Theorem: The tangent line to a parabola at a point P on it bisects the joining PF of the point to the focus and the perpendicular PH from P to the directrix.Moreover it passes through the middle point M of FH that coincides with the intersection of FH and the tangent to the vertex.

Dim: Given the parabola $\Gamma$, F its focus and d its directrix, let P be a point on $\Gamma$. Let’s draw PH perpendicular to d, where H is its foot. Let’s draw the bisector of $\widehat{FPH}$. If by absurd it wouldn’t be tangent to the parabola it would meet it in a point Q different from P. From Q let’s draw the perpendicular QK to d where K is its foot. Consider triangle(FPQ) and triangle(PQH): PQ is in common, $\widehat{FPQ}=\widehat{QPH}$ by hypothesis, FP=PH by the characteristic property (here definitory) of the parabola $\Rightarrow$triangle(FPQ)=triangle(PQH) $\Rightarrow$ FQ=QH. But FQ=QK by the definitory property of the parabola at Q $\Rightarrow$ QK=QH, that is a cateto = hypothenuse. This is possible only if Q is on the vertical PH that is clearly impossible. Then the bisector of $\widehat{FPH}$ cannot meet $\Gamma$ elsewhere from P and hence is tangent to it.
The triangle FPH is isosceles and so its bisector, the tangent, is also median and so passes through M middle point of FH. But this coincides with the intersection of FH eith the tangent at the vertex, because this latter is parallel to the directrix and V is equidistant from F and the diectrix.

And with the same arguments we can demonstrate all metric and focal properties of conics.

Property: the parabola is convex at its vertex.

proof: given a parabola $\Gamma$ and its vertex V, the tangent t to the vertex and the directrix d we proof that no point P of $\Gamma$ can lie between t and d or on the hyperplane generated by d not containing V. By absurd let a point P of $\Gamma$ lying between t and d, not on FH. Let F be the focus and FV be the perpendicular to  t meeting d in H. From P let draw the perpendicular to FH. By hypotheses k lies between V and H. Then we have $PF\gneq FK$ because FP is hypotenuse of FKP, $FK\gneq KH$ because k is between V and H and FV=VH. Then we have $PF\gneq KH$ where the later is the distance from P to the directrix.

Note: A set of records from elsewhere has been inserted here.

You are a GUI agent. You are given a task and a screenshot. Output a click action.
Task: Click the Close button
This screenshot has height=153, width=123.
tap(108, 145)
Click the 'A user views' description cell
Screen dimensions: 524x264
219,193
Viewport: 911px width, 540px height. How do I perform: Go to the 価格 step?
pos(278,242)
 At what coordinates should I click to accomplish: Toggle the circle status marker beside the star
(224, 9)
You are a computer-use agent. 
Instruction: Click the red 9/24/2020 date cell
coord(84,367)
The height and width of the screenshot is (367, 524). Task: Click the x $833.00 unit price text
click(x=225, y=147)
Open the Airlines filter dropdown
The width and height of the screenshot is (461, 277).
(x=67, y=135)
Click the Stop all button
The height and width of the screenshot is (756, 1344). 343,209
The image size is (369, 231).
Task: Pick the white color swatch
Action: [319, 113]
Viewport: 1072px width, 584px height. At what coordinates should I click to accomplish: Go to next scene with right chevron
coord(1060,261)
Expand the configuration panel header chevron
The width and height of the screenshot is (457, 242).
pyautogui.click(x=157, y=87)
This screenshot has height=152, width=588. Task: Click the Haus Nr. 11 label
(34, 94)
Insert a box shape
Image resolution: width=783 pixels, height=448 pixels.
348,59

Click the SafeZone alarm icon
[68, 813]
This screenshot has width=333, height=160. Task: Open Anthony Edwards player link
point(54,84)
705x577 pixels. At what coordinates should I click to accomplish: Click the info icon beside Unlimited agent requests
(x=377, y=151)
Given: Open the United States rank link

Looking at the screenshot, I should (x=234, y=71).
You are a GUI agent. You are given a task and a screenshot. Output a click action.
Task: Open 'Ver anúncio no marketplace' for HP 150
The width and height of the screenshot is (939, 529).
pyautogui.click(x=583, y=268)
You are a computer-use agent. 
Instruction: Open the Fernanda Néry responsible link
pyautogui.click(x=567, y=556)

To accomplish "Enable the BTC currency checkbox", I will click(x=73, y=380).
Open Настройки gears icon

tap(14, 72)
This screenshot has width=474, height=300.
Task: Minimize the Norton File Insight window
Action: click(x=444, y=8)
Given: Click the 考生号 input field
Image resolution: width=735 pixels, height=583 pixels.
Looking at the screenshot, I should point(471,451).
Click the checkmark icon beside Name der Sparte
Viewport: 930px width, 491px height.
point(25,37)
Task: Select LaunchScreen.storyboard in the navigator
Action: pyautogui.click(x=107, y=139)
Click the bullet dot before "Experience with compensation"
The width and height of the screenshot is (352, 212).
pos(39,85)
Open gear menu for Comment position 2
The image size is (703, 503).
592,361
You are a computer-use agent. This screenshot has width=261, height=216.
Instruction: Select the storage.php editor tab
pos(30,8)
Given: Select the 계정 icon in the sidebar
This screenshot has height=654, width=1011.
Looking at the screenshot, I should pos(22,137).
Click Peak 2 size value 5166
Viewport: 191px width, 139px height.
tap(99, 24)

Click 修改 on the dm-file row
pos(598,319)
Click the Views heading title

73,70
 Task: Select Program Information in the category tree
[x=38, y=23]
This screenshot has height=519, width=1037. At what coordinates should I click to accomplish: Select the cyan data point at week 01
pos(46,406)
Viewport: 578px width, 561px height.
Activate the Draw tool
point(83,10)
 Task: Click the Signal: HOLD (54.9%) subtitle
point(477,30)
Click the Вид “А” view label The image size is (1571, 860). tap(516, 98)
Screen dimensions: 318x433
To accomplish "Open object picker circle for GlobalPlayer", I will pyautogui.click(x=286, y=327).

But this cobtradicts the defining property of the points of $\Gamma$. Similarly for points on FH or on the hyperplane generated by d not containing V

Equation of the tangent to the parabola in a point P on it:
From theorem 1) we have that such tangent passes through the points $P({ x }_{ 0 },{ y }_{ 0 }=a{ x }_{ 0 }^{ 2 }+b{ x }_{ 0 }+c)$ and $M(\frac { { x }_{ 0 }-\frac { b }{ 2a } }{ 2 } ,\frac { -{ b }^{ 2 }+4ac }{ 4a } )$ (its abscissa is midway from that of V and P and lies on the tangent at V). Easily we obtain: $y-(a{ x }_{ 0 }^{ 2 }+b{ x }_{ 0 }+c)=(2a{ x }_{ 0 }+b)(x-{ x }_{ 0 })$  and above all $m=2a{ x }_{ 0 }+b$

Equations of tangents drawn to a parabola from a generic point (easy to memorize):
Given the parabola $y=a{ x }^{ 2 }+bx+c$ and the point $P({ x }_{ 0 },{ y }_{ 0 })$ we write the generic line through P $y-{ y }_{ 0 }=m(x-{ x }_{ 0 })$, we solve  the system between this and the parabola and we arrive to the Resolvent Equation $a{ x }^{ 2 }+(b-m)x+(c+m{ x }_{ 0 }-{ y }_{ 0 })=0$. Imposing the condition of tangence $\delta = 0$ we find ${(b-m)}^{2}-4a(c+m{x}_{0}-{y}_{0})=0$. Solving this equation we have the two values for m: ${ m }_{ 1,2 }=b+2a{ x }_{ 0 }\pm 2\sqrt { a(a{ x }_{ 0 }^{ 2 }+b{ x }_{ 0 }+c-{ y }_{ 0 }) }$
This formula is easy to memorize: the first term is simple and under the root we observe that the long factor is the equation of the parabola reversed in sign and calculated in the point P!
Observe that: ${ m }_{ 1,2 }$ are real $\Leftrightarrow a(a{ x }_{ 0 }^{ 2 }+b{ x }_{ 0 }+c-{ y }_{ 0 })\ge 0 \Leftrightarrow \begin{cases} a0\quad \wedge \quad P\quad under\quad the\quad parabola \end{cases}$ $m=2a{ x }_{ 0 }+b \Leftrightarrow a(a{ x }_{ 0 }^{ 2 }+b{ x }_{ 0 }+c-{ y }_{ 0 })=0 \Leftrightarrow$ P lies on the parabola
2nd proof: we reverse the order of ideas. We know that m is tied with $P({ x }_{ 0 },{ y }_{ 0 })$ by an equation of the form $A({ x }_{ 0 },{ y }_{ 0 }){m}^{2}+B({ x }_{ 0 },{ y }_{ 0 })m+C({ x }_{ 0 },{ y }_{ 0 })=0$ where A,B,C are polinomials in the indeterminates ${ x }_{ 0 } and { y }_{ 0 }$. In fact all the systems and conditions give  rise only to algebraic relations between the variables $m, { x }_{ 0 }, { y }_{ 0 }$.The relation is of second degree in m because, given a point $P({ x }_{ 0 },{ y }_{ 0 })$ there are two tangents through it and so two values of m (if real). But the coefficients must all be of first degree. Infact given a value m0 for m there is only exactly one tangent to the parabola with that angular coefficient: its points $P({ x }_{ 0 },{ y }_{ 0 })$ are exactly the points of the plane that give that value of m0. This means that subsituting m0 for m in the equation it gives the equation of that tangent and so A,B,C must be linear.
The coefficient A is a constant because we have always two tangents (if real) and never one only (there is no vertical tangent). If A were of the form ${a}_{0}{ x }_{ 0 }+{a}_{1}{ y }_{ 0 }+{ a }_{ 2 }$ then the points that make it equal to 0 would have only one m. We can divide by this constant and suppose without loss of generality that A=1.
The equation C=0 gives the points of the plane having one of the two tangents in orizzontal position. But this locus is the tangent at the vertex $y+\frac { \Delta }{ 4a } = 0$ and then we have $C=k(y+\frac { \Delta }{ 4a } )$, k constant.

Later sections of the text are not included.